Recursion

Hello recursion!

We mention recursion briefly in the previous chapter. In this chapter, we'll take a closer look at recursion, why it's important to Haskell and how we can work out very concise and elegant solutions to problems by thinking recursively.

If you still don't know what recursion is, read this sentence. Haha! Just kidding! Recursion is actually a way of defining functions in which the function is applied inside its own definition. Definitions in mathematics are often given recursively. For instance, the fibonacci sequence is defined recursively. First, we define the first two fibonacci numbers non-recursively. We say that F(0) = 0 and F(1) = 1, meaning that the 0th and 1st fibonacci numbers are 0 and 1, respectively. Then we say that for any other natural number, that fibonacci number is the sum of the previous two fibonacci numbers. So F(n) = F(n-1) + F(n-2). That way, F(3) is F(2) + F(1), which is (F(1) + F(0)) + F(1). Because we've now come down to only non-recursively defined fibonacci numbers, we can safely say that F(3) is 2. Having an element or two in a recursion definition defined non-recursively (like F(0) and F(1) here) is also called the edge condition and is important if you want your recursive function to terminate. If we hadn't defined F(0) and F(1) non recursively, you'd never get a solution any number because you'd reach 0 and then you'd go into negative numbers. All of a sudden, you'd be saying that F(-2000) is F(-2001) + F(-2002) and there still wouldn't be an end in sight!

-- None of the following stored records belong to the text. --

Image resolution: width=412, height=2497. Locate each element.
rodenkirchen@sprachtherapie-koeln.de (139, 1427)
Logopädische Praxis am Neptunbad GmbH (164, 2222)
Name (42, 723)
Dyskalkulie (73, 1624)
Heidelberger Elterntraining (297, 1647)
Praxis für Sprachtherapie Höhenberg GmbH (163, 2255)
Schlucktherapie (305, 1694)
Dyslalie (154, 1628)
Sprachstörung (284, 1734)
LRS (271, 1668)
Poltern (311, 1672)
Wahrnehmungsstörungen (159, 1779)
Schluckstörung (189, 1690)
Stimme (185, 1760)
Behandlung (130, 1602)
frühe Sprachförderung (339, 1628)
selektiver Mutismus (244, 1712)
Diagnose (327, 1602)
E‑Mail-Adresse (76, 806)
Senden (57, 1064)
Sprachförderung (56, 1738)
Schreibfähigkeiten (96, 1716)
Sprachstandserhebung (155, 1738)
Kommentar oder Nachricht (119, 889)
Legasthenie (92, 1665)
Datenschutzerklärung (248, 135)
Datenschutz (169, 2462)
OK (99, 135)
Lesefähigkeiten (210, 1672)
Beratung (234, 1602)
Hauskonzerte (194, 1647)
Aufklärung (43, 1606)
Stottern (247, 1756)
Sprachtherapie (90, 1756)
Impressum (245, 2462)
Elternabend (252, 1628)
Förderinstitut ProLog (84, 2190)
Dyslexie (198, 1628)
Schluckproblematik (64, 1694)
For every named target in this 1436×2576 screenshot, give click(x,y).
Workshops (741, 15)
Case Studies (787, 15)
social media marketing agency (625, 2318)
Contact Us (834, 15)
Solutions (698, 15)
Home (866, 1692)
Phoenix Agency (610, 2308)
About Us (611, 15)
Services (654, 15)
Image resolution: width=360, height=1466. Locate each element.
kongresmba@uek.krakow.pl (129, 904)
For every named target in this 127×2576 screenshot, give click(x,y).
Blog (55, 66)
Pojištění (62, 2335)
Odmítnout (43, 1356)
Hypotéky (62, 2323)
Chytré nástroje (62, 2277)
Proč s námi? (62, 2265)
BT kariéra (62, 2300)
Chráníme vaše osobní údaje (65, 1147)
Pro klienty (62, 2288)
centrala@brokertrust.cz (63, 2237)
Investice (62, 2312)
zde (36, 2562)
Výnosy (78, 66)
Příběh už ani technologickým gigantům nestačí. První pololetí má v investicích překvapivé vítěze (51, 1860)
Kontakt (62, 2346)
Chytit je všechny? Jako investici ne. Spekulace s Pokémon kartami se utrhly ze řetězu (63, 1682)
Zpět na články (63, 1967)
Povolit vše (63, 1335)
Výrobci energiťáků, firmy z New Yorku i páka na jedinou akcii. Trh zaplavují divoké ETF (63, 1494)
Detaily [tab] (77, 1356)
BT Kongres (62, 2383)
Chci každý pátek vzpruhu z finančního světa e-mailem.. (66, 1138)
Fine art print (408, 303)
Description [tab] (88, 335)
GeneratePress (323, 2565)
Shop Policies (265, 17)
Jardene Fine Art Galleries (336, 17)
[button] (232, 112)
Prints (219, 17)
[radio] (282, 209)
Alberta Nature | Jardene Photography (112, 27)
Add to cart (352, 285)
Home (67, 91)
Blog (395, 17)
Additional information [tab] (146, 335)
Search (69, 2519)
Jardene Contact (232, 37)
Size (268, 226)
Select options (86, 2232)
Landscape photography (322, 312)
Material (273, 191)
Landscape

Recursion is important to Haskell because unlike imperative languages, you do computations in Haskell by declaring what something is instead of declaring how you get it. That's why there are no while loops or for loops in Haskell and instead we many times have to use recursion to declare what something is.

Maximum awesome

The maximum function takes a list of things that can be ordered (e.g. instances of the Ord typeclass) and returns the biggest of them. Think about how you'd implement that in an imperative fashion. You'd probably set up a variable to hold the maximum value so far and then you'd loop through the elements of a list and if an element is bigger than then the current maximum value, you'd replace it with that element. The maximum value that remains at the end is the result. Whew! That's quite a lot of words to describe such a simple algorithm!

Now let's see how we'd define it recursively. We could first set up an edge condition and say that the maximum of a singleton list is equal to the only element in it. Then we can say that the maximum of a longer list is the head if the head is bigger than the maximum of the tail. If the maximum of the tail is bigger, well, then it's the maximum of the tail. That's it! Now let's implement that in Haskell.

maximum' :: (Ord a) => [a] -> a
maximum' [] = error "maximum of empty list"
maximum' [x] = x
maximum' (x:xs) 
    | x > maxTail = x
    | otherwise = maxTail
    where maxTail = maximum' xs

As you can see, pattern matching goes great with recursion! Most imperative languages don't have pattern matching so you have to make a lot of if else statements to test for edge conditions. Here, we simply put them out as patterns. So the first edge condition says that if the list is empty, crash! Makes sense because what's the maximum of an empty list? I don't know. The second pattern also lays out an edge condition. It says that if it's the singleton list, just give back the only element.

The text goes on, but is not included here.